In the USA Today/USA Hockey Magazine final rankings after last season, Denver was ranked No. 1, while Michigan (No. 3), Minnesota (No. 4) and North Dakota (No. 9) also earned top-10 rankings.

Lindenwood will play just two series at home — hosting the Air Force Academy on Oct. 14-15 and Stonehill College, of Easton, Massachusetts, on Feb. 10-11.

“It’s a matter of building this year and getting the ball rolling,” said Zombo, who earned an NCAA title during his three seasons as a player at North Dakota and went on to play 12 seasons as an NHL defenseman with the Red Wings, Blues and Bruins. “If all goes well, we’ll try to schedule at least 15 home games next year. We’re building a program for the long haul, and we’re definitely looking forward to the challenge ahead.

“As a coach, you’re judged by wins and losses, but it’s also about development and the maturation of the players you’re working with.”

Lindenwood, which has had a women’s Division I program since the 2011-12 season, becomes the 63rd school to field a men’s team at the NCAA Division I level. The St. Louis area hasn’t had Division I men’s hockey since St. Louis University discontinued its program in 1979.

Lindenwood will team with the St. Louis Sports Commission to host an NCAA Division I men’s hockey regional at Centene Community Ice Center in 2024 and the NCAA Division I Frozen Four at Enterprise Center downtown in 2025.

“The response we’ve gotten to this point has been incredible,” Zombo said. “At Centene, we share training facilities with the Blues, and they’ve been nothing but supportive of us. And the same is true of the Blues alumni. Our school and the administration are behind us completely, too.
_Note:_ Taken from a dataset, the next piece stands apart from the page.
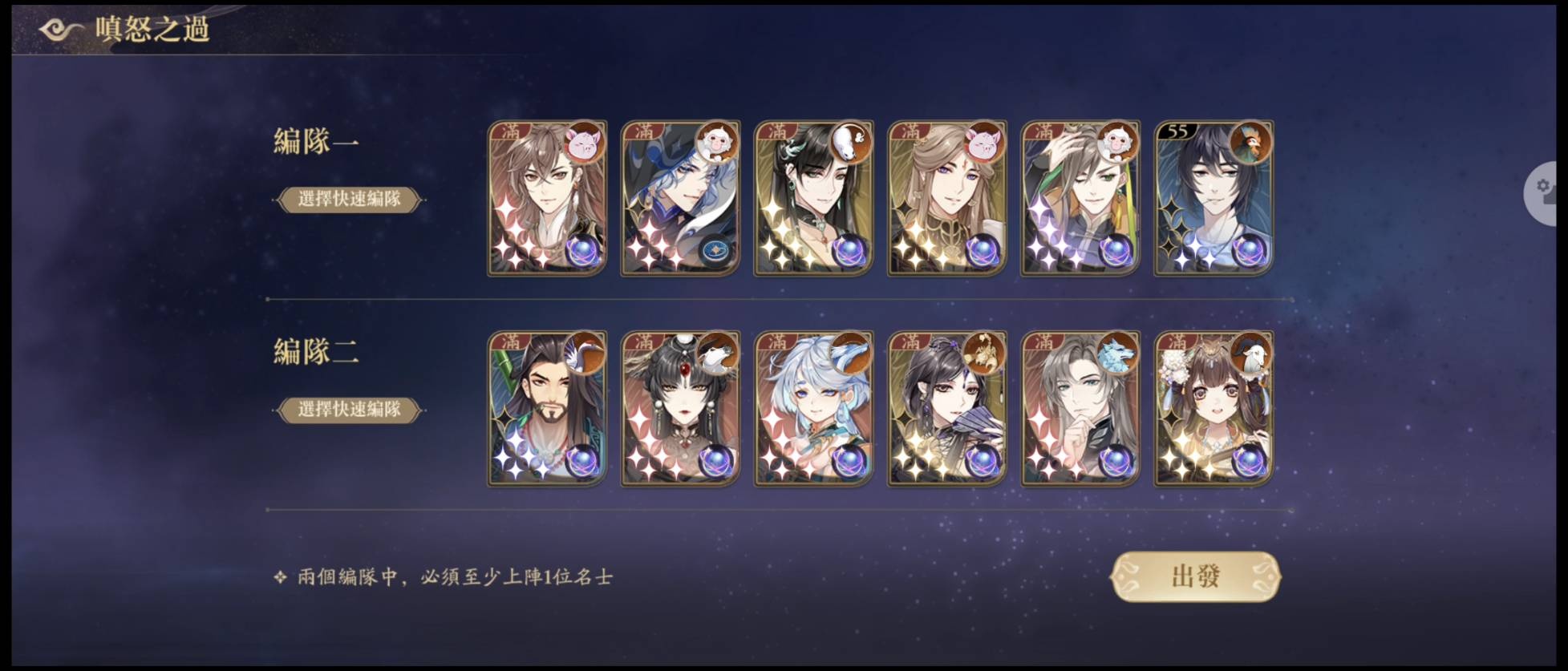Click the 嗔怒之過 stage title
This screenshot has width=1568, height=671.
pos(152,30)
Last year, we set the tone with a very strong group of freshmen leaders, and we’re building on that with more top guys, including some transfers.

“We start practicing this week, and I’m excited to start putting things together on the ice. I’m sure we’ll have some adversity, some bumps in the road, but I’m excited to get to know my players and for our staff to start putting together our hockey team.”
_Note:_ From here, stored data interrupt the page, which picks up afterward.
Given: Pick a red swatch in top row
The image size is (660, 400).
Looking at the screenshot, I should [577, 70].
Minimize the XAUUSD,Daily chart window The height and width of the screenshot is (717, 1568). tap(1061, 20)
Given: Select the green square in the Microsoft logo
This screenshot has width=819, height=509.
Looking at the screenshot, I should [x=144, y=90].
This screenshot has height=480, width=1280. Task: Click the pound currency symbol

Key returning players for the Lions include forwards Andy Willis (CBC), Kyle Jeffers and Ryan Finnegan, defenseman Caleb Price and goaltender Trent Burnham. Key newcomers include a pair of 6-foot-6 defensemen in Kieran Ruscheinski, who was selected in the seventh round of the 2019 NHL draft by the Montreal Canadiens, and St. Louisan Jack Anderson (Oakville) as well as talented forwards Max Neill and Drew Kuzma.

“We have good size, and we hope to develop into a team that’s difficult to play against,” Zombo said. “We want to be a team that attacks and that forces our opponents’ better players to defend. We know that we have some work to do, but I really like this group’s potential.”